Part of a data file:
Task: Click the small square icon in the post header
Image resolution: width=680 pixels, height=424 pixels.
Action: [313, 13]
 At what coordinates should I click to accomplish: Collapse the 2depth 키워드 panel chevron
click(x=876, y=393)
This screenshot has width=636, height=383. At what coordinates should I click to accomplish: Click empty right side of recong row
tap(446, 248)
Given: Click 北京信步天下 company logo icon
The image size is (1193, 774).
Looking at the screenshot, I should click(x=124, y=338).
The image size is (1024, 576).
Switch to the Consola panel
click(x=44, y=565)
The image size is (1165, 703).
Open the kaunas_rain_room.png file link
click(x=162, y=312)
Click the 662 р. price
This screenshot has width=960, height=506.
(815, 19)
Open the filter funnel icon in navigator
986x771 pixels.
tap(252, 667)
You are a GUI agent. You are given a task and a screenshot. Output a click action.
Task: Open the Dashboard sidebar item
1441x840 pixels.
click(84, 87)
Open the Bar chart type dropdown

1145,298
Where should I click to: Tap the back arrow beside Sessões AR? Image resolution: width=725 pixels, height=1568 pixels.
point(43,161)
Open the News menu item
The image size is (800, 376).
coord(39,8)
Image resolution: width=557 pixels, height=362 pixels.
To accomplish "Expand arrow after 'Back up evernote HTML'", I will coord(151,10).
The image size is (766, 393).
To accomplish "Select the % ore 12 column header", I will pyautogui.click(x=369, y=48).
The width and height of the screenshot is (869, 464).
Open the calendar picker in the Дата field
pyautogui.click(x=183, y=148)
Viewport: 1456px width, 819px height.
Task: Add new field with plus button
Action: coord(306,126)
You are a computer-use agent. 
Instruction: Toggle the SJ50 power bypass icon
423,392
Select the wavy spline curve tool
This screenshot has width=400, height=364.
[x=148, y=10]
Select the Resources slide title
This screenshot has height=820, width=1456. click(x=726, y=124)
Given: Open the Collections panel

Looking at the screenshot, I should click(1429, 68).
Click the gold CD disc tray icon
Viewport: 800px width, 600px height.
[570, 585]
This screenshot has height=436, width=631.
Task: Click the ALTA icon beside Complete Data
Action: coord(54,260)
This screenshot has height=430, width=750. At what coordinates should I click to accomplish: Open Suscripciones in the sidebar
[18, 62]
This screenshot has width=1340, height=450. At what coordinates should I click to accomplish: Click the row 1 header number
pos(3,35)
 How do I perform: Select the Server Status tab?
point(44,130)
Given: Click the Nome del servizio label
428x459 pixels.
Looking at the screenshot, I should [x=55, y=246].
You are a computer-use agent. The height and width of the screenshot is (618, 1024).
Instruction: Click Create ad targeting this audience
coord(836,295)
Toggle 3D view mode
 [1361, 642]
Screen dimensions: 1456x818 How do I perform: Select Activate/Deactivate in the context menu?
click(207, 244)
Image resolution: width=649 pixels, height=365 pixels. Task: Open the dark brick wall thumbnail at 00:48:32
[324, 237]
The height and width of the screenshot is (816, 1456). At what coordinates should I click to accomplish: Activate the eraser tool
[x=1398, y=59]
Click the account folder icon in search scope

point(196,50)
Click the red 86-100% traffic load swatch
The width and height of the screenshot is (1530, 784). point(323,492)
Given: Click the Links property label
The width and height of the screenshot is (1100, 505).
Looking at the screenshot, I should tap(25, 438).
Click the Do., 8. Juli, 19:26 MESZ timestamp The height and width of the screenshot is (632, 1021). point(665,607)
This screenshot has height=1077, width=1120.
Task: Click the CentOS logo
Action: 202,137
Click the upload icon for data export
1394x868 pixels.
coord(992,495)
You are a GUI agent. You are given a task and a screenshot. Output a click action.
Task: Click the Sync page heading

* **TASK TO CARRY OUT**: How many lines in the listing above contain the string "Select"? Reply with the number alone.

* **THE COMPLETED TASK**: 5